● **REQUIRED TASKS**:
1. Set down the part of the GPT-5.6 article from "Key capabilities" down to "its known limitations.", keeping every word unchanged.
2. Decide whether each statement agrees with the GPT-5.6 article: (a) Luna is the fastest and most cost-efficient model in the series. (b) The GPT-5.6 series is already open to all ChatGPT users. (c) Ultra mode uses subagents to speed up complex tasks. Answer yes or no for each and quote the words from the article that settle it.
3. Continue the article about GPT-5.6 from the point where it stops.

● **TEXT BLOCK**:
★ ★ ★ ★ ★ ★ ★
GPT-5.6 gets better at cybersecurity
OpenAI has started rolling out the GPT-5.6 series models in limited preview to a small group of trusted partners through the API and Codex. The series includes Sol as the flagship model, Terra as a balanced option, and Luna as the fastest and most cost-efficient model. The rollout is being coordinated with the U.S. government before expanding to ChatGPT, Codex, and API users in the coming weeks.

“GPT-5.6 Sol launches with our most robust safety stack to date. We strengthened protections for higher-risk activity, sensitive cyber requests, and repeated misuse, and spent multiple weeks finding weaknesses, pressure-testing our system, and hardening it against real-world attacks,” the company said.
Key capabilities
Sol introduces improved agentic capabilities for coding, biology, and cybersecurity. OpenAI also published a system card, a technical report that explains what the model can do, how it was tested, the risks identified, the safeguards added, and its known limitations.
GPT-5.6 introduces max reasoning effort and ultra mode, which uses subagents to speed up complex tasks. In coding, Sol tops the Terminal-Bench 2.1 benchmark, which evaluates command-line workflows requiring tool coordination, planning, and iteration. The model uses fewer tokens for biology workflows.
In cybersecurity, GPT-5.6 advances the performance-efficiency frontier on long-horizon security tasks, including vulnerability research and exploitation.
★ ★ ★ ★ ★ ★ ★
(Dataset entries)
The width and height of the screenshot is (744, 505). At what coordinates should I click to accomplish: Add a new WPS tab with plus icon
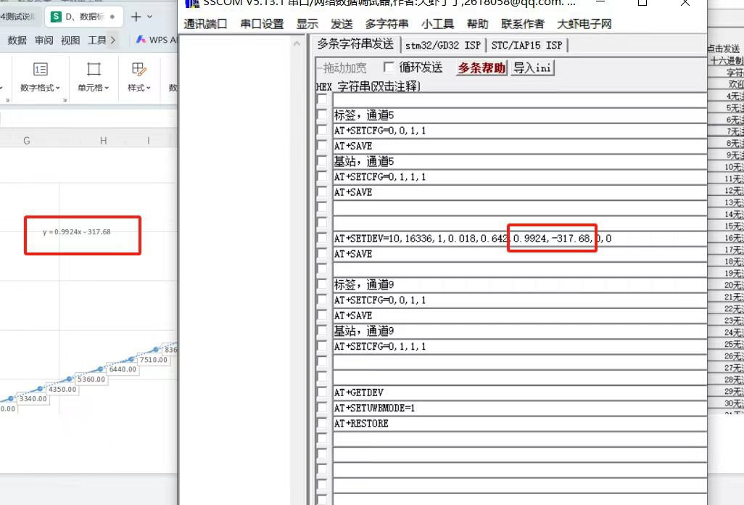pyautogui.click(x=136, y=17)
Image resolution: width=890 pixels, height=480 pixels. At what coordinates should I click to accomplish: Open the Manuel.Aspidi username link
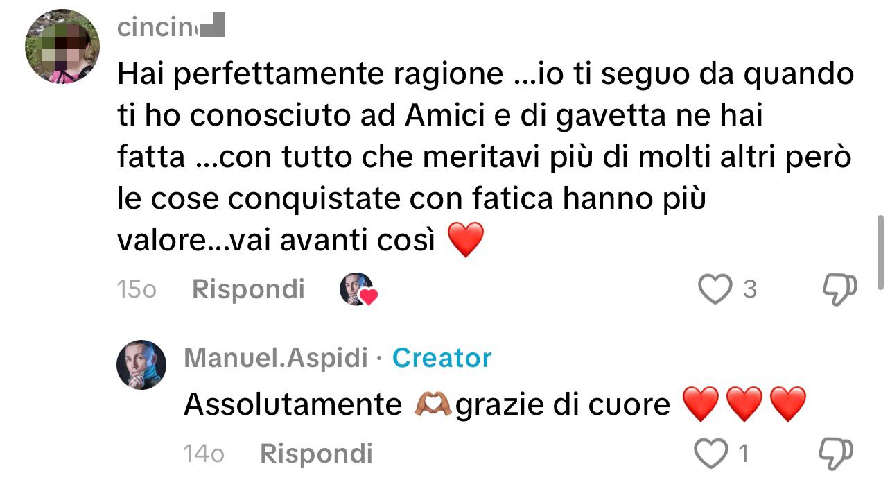[276, 358]
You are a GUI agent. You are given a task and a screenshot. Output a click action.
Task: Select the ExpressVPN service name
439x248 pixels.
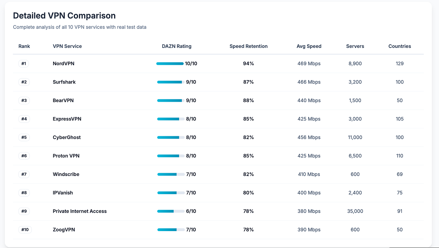click(67, 119)
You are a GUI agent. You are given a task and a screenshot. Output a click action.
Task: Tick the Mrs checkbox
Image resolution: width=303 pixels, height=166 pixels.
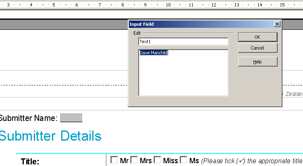(x=134, y=160)
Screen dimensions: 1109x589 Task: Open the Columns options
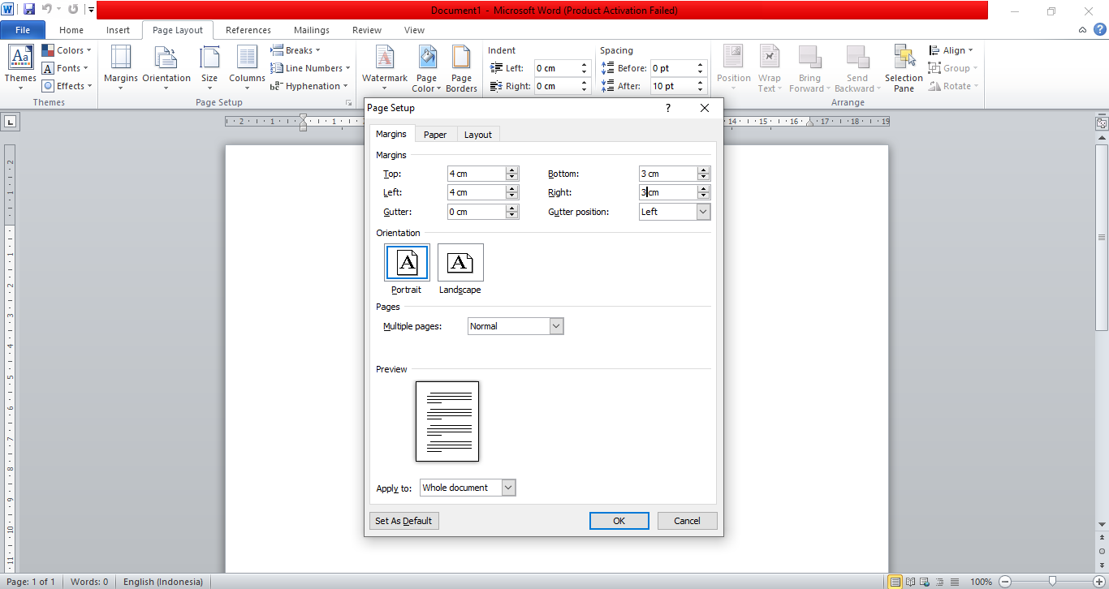point(246,68)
★ ★ ★ ★ ★ ★ ★
● **ANSWERS TO THE PROBLEMS**:
1.
Key capabilities
Sol introduces improved agentic capabilities for coding, biology, and cybersecurity. OpenAI also published a system card, a technical report that explains what the model can do, how it was tested, the risks identified, the safeguards added, and its known limitations.

2.
(a) Yes: "Luna as the fastest and most cost-efficient model"
(b) No: "before expanding to ChatGPT, Codex, and API users in the coming weeks"
(c) Yes: "ultra mode, which uses subagents to speed up complex tasks"

3.
Safety and safeguards
OpenAI says it developed safeguards tailored to each model’s capabilities. The goal is to make prohibited offensive activity more difficult, uncertain, and detectable while preserving legitimate uses.
Sol can identify security flaws and components of an exploit, but in OpenAI’s tests it could not carry out a complete cyberattack on its own. The company notes that no evaluation can cover every real-world scenario.
GPT-5.6 uses multiple layers of safety instead of relying on a single safeguard. The model is trained to refuse prohibited cyber and biology assistance, even when users attempt to disguise their intent. Responses are screened for potentially harmful content during generation, and high-risk requests may be paused for review by a more capable model before they are delivered.
OpenAI monitors patterns of misuse across accounts to distinguish malicious activity from legitimate security research. During the preview, some legitimate requests may be blocked or delayed while these safeguards are tested and refined.
“We are also working with enterprise customers on longer-term approaches—including privacy-preserving detection, customer-operated safety controls, and access calibrated to the risk of a customer, user, or workload—to advance safety while supporting enterprise privacy requirements,” OpenAI continued.
Red teaming and security testing
To test the models’ safeguards, OpenAI conducted automated red teaming to find universal jailbreaks that work across many prompts and contexts. The testing explored attack patterns beyond what human testing alone could cover, helped identify failure patterns earlier, and shortened the time needed to address newly discovered weaknesses.
The company worked with third-party experts to conduct human red teaming, testing the models with creative attack techniques that automated systems might not anticipate.
AI security lab Irregular evaluated GPT-5.6 Sol on real-world offensive security benchmarks and found that it performs slightly better than GPT-5.5, particularly on longer, more complex hacking tasks. The model discovered previously unknown vulnerabilities in widely used software and mobile devices, while continuing to struggle with well-defended targets and complete end-to-end attacks.